The Joy Mathematics of Absolute Security

Here is a fundamental shift in how you experience your entire life:

If your salvation is uncertain, then your present moment is colored by dread. Every day is lived under the question mark. You are trying to maintain something that might slip away. You are defending a position that might collapse. Even the good moments are haunted by the fear that it might not last.

But if your salvation is absolutely secure—if you truly believe that you are sealed by the Holy Spirit, that you cannot snatch yourself out of God's hand, that your glorification is already accomplished in the mind of God—then something extraordinary happens. Every moment of your life is lived inside a guarantee.

Your worst Tuesday? Still lived inside the promise that no one can snatch you out of God's hand. Your darkest night? Still held by double hands—the Father's and the Son's. Your greatest failure? Still covered by the blood of the one who already paid for it. Your deepest doubt? Still known and loved by the God who chose you before the foundation of the world.

This is not theoretical comfort. This is existential transformation. When you truly grasp that your eternal destination is not dependent on your next good choice or your last mistake, something breaks open in your soul. A burden you did not know you were carrying suddenly lifts. The exhaustion of trying to stay afloat evaporates. You can breathe.

This is what the staggering contrast between Arminianism and grace actually produces in a human heart. Not arrogance. Not carelessness. Relief. Rest. Joy.

The Question That Cannot Be Escaped

Here is the question that cuts through all the theology:

Can you lose your salvation?

If your honest answer is yes—then you do not have joy. You have hope mixed with dread. You have peace mixed with fear. You have assurance mixed with the possibility of catastrophic loss. And hope mixed with dread has another name. It is called anxiety.

You can dress it up in spiritual language. You can call it "biblical humility" or "appropriate uncertainty." But in your deepest self, you know the truth. If your salvation could be lost, then it is not secure. And if it is not secure, then you cannot rest. You can only worry.

But if your honest answer is no—if you truly believe that you cannot lose what God has given you, that no one can snatch you out of His hand, that the one who began the work in you will complete it—then you have something the world cannot give you and cannot take away. You have rest. You have peace. You have the solid ground beneath your feet.

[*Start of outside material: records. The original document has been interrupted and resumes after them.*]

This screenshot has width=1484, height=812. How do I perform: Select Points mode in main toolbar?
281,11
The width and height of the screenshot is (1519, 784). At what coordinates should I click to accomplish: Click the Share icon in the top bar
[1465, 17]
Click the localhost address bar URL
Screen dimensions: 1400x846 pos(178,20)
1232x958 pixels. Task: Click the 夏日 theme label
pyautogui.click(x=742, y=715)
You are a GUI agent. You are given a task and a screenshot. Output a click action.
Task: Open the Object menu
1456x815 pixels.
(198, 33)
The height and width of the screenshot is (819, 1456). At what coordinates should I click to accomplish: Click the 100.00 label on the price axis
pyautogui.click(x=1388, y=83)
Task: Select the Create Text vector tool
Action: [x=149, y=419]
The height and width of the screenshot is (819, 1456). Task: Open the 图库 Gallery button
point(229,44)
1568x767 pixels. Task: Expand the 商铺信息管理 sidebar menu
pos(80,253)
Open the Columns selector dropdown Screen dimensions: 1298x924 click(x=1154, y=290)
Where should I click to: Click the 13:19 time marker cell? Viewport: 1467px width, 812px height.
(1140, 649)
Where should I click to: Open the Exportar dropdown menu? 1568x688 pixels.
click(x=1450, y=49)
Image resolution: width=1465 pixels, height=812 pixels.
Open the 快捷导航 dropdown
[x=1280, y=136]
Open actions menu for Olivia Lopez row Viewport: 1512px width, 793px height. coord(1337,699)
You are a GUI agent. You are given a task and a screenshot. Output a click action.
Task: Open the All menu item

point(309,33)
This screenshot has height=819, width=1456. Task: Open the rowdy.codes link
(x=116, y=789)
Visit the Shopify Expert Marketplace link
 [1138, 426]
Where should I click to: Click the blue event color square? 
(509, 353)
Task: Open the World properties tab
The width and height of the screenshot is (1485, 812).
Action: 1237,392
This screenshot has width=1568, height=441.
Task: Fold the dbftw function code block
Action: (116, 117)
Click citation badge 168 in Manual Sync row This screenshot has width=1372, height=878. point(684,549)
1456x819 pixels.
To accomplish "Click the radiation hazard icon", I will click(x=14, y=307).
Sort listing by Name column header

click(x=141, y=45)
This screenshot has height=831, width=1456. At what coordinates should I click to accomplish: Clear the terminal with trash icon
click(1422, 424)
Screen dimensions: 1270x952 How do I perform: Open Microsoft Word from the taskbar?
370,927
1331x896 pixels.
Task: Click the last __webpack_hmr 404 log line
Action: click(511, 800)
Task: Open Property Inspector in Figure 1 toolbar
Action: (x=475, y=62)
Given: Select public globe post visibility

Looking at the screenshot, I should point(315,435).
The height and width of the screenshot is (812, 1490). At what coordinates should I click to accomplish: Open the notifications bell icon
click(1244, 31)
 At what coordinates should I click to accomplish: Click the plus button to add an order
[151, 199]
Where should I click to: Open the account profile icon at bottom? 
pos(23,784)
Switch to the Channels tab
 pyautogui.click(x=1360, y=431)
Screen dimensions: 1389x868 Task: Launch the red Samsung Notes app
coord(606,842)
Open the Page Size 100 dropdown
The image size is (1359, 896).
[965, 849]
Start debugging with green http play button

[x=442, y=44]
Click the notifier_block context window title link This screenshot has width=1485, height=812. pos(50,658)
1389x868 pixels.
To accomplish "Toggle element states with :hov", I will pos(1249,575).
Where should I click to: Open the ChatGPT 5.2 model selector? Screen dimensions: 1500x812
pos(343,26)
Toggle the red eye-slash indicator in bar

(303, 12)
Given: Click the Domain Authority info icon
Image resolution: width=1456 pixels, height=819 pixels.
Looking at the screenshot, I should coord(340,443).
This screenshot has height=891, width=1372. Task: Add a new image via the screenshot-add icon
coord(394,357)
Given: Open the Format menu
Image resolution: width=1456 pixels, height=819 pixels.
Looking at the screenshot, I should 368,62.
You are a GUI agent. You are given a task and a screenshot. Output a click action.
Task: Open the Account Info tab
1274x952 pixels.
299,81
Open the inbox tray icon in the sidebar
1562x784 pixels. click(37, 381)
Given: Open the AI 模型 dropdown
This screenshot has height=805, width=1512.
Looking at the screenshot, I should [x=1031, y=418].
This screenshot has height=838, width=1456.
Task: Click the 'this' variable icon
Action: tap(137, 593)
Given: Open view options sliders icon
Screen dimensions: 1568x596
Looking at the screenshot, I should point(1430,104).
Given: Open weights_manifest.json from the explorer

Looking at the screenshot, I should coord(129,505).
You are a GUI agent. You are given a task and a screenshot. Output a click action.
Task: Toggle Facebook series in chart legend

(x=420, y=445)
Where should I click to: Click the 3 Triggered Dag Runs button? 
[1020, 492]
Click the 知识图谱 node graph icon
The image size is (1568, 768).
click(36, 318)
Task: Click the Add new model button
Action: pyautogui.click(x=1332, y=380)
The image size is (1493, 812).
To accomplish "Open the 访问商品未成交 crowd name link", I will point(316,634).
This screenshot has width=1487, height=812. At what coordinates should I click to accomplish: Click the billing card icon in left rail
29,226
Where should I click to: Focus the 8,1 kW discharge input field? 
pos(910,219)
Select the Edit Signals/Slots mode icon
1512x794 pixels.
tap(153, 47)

This is the single most important question in all of theology. Not because it is abstract. Because it determines whether you live in anxiety or joy. Whether you serve God from fear or from love. Whether your faith is a burden or a gift. Whether you wake up at 3 AM wondering if you're still in or whether you wake up grateful that you're held.

The Invitation

If you have lived under anxiety, under the fear that your salvation is contingent on your strength, under the burden of trying to maintain a salvation that should be maintained by God—there is a different way.

Jesus said it plainly: "No one can snatch them out of my Father's hand."

Not if you stumble. Not if you doubt. Not if you fail. Not even if you try.

Let that land. Let the exhaustion drain away. You are held. Not by your faith. By God's. Not by your strength. By His. Not by your faithfulness. By His. And His grip is stronger than anything that could try to pull you away.

This is the security that changes everything. This is what makes the yoke easy and the burden light. This is what turns religion from a grinding wheel of self-effort into an offering of love.

You are safe. You are held. You are His. And no one—no one—can change that.